Merci de nous avoir rendu ces cordes si présentes dans leur diversité, les quatre contrebasses comprises. Oui, une Quatrième féline jusqu’au coup de patte, mais pas pour griffer, des ronronnements des basses réconfortants, des articulations toutes en souplesse, de félin, vous dis-je, et des étirements, mais on n’écrit pas alanguissements. Une bonne idée, pris sous cet angle d’exécution, que d’avoir mis au programme la N°35 de Mozart. Les deux allaient fort bien ensemble, et les motifs de satisfactions ne peuvent que s’associer. Oui, une symphonie de Mozart peut s’écouter à la Halle, avec son chef à l’estrade.

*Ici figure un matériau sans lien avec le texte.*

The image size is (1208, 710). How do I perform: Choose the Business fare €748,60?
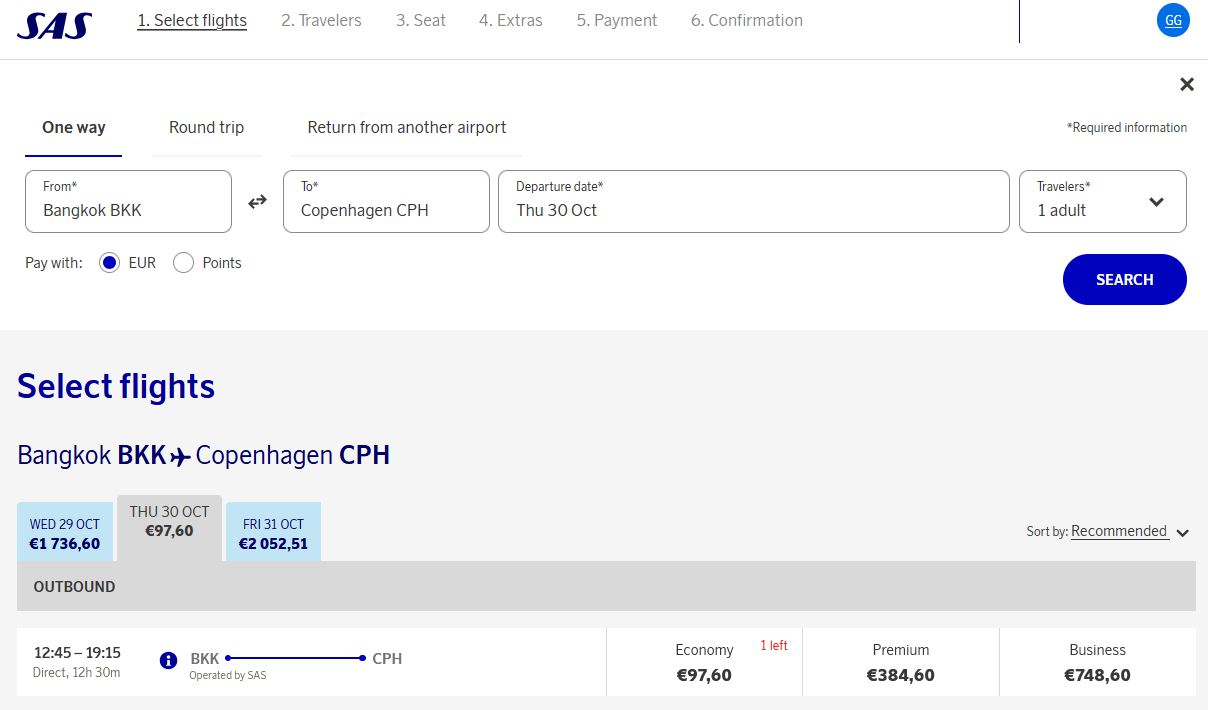1097,662
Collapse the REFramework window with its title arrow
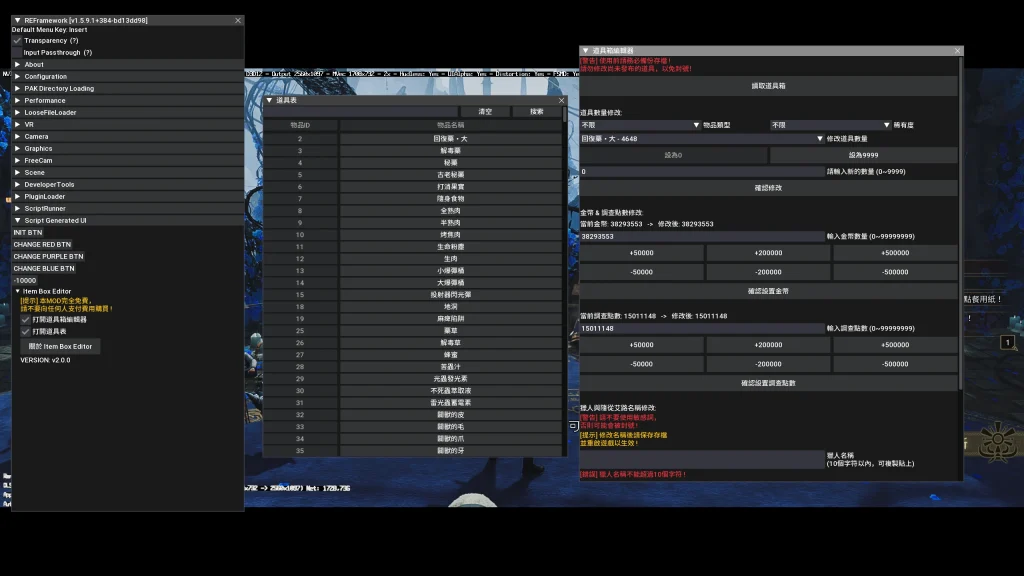This screenshot has height=576, width=1024. coord(18,20)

Enfin, la facilité déconcertante avec laquelle David Gluzman nous administre son Concerto pour violon n°2 de Prokofiev nous conforte absolument dans l’idée qu’il n’est pas nécessaire d’écouter les plus vieilles cires, ni les violonistes les plus médiatisés du moment. Brillant sans être démonstratif, du son sans agressivité, un archet d’une précision confondante, une maîtrise totale de l’œuvre dans son écriture et son esprit, un accompagnement, idéal d’équilibre à l’écoute, que pouvait bien demander de plus un public conquis et ravi.